COMPLETE THE FOLLOWING
a: In the passage on Stanford cancer care in Emeryville, how long could the public transit trip to Palo Alto take each way?
b: Copy out the passage on Stanford cancer care in Emeryville word for word, starting at "One example is" and stopping after "on public transit.".

TEXT PASSAGE
******

Stanford Cancer Care, Now in Emeryville

Access to less toxic chemotherapy for women with triple negative breast cancer. Psychosocial counseling and cardiac care for men with prostate cancer. An exercise regimen for cancer patients. A multidisciplinary breast cancer clinic. Improved access to high-quality cancer care. 

These offerings, combined with subspecialized care and onsite clinical trials, have become available to a growing number of patients in counties east of the San Francisco Bay in recent years. The services coincide with an increased presence of Department of Medicine faculty at the Stanford Medicine Cancer Center in Emeryville. The academic emphasis was designed to benefit the center’s East Bay patients, and it’s clearly paying off.

One example is patients’ proximity to the many benefits of clinical trials. Previously, patients at Stanford’s multispecialty Emeryville location could participate in clinical trials, but it meant traveling to Palo Alto – a commitment of up to two and a half hours each way with multiple transfers on public transit.

Anjali Sibley, MD, is the director of the Stanford Medicine Cancer Center in Emeryville.

“Good medicine involves providing standard-of-care treatments, but also elevating to include extra things that research and academic institutions can provide,” says Anjali Sibley, MD, clinical associate professor of oncology and director of the Stanford Medicine Cancer Center in Emeryville.

******

SOURCE INFORMATION
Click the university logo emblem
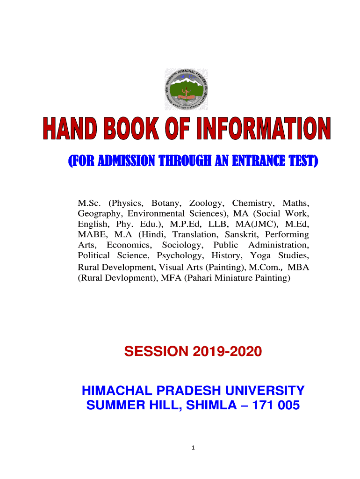[186, 89]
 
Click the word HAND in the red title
[70, 128]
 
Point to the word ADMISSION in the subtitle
[126, 161]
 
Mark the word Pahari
[200, 278]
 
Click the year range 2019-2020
[227, 351]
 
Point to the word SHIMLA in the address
[211, 405]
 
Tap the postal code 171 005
[276, 405]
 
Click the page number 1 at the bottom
[193, 448]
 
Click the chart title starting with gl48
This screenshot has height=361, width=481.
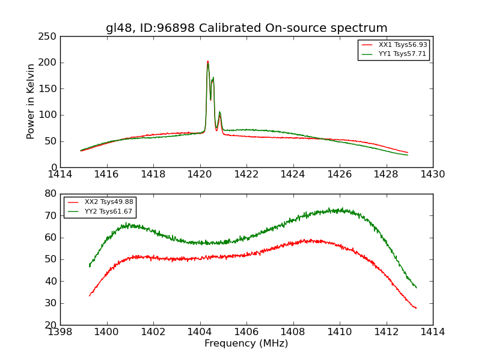click(x=247, y=28)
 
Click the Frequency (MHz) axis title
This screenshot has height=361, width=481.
click(x=247, y=344)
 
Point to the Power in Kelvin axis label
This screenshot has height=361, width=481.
click(x=31, y=102)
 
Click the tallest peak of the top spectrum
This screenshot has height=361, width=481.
click(x=208, y=61)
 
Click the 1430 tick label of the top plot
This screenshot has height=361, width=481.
click(x=433, y=174)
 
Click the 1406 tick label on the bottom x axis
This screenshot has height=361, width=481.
click(x=247, y=332)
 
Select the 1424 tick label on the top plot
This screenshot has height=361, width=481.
click(x=293, y=174)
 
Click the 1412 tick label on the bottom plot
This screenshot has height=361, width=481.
click(x=386, y=332)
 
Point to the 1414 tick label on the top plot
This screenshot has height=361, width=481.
click(x=60, y=174)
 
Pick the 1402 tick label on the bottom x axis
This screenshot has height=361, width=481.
click(x=153, y=332)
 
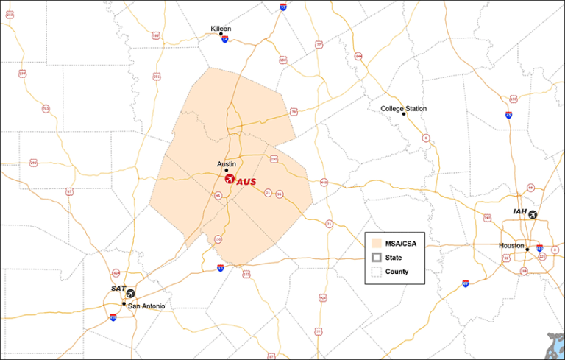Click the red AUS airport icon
click(230, 179)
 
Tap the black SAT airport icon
click(131, 294)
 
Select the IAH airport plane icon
click(533, 215)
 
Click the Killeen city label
click(221, 29)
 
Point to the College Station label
click(403, 109)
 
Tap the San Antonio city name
click(146, 306)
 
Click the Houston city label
click(511, 245)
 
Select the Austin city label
click(226, 164)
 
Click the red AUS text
click(247, 180)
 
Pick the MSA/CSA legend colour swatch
click(377, 243)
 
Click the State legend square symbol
click(377, 257)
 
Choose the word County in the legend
click(397, 272)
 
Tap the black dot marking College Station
click(403, 115)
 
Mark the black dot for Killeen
click(221, 34)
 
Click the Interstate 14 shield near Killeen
click(224, 40)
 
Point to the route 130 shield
click(218, 239)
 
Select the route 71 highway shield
click(329, 224)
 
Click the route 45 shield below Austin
click(218, 196)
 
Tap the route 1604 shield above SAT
click(116, 272)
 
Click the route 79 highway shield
click(294, 112)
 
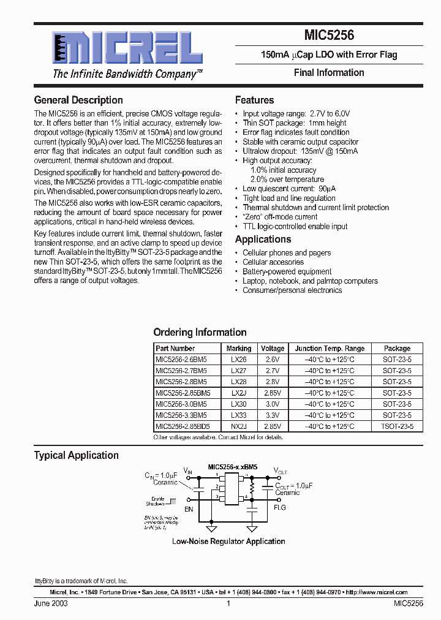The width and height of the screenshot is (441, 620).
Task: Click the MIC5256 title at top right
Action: coord(329,36)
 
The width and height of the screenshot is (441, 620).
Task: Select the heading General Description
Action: coord(78,100)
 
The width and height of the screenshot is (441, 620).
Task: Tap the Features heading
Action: coord(254,100)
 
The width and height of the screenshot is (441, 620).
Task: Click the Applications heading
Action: coord(263,240)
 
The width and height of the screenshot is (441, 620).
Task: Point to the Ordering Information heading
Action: coord(200,332)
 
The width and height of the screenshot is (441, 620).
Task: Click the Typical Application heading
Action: coord(76,455)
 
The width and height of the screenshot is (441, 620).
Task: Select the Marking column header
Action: coord(239,348)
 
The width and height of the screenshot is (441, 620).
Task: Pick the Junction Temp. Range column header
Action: coord(330,348)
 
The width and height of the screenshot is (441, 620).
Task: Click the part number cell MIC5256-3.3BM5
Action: coord(181,415)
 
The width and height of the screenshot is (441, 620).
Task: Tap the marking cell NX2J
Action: coord(239,426)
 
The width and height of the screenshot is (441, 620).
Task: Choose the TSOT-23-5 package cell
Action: coord(398,426)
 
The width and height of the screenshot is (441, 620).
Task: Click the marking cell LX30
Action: coord(239,404)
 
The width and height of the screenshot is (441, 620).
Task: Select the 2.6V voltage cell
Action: coord(272,360)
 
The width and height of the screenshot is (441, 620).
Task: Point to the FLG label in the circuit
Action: coord(280,508)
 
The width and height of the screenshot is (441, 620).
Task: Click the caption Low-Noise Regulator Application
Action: coord(228,542)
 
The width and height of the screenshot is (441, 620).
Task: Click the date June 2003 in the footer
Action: coord(51,603)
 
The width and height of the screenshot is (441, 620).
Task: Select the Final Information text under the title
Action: coord(329,72)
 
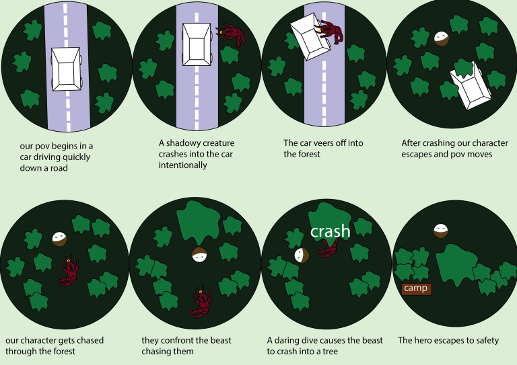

******

ANSWERS
a: Up to two and a half hours each way, with multiple transfers.

b:
One example is patients’ proximity to the many benefits of clinical trials. Previously, patients at Stanford’s multispecialty Emeryville location could participate in clinical trials, but it meant traveling to Palo Alto – a commitment of up to two and a half hours each way with multiple transfers on public transit.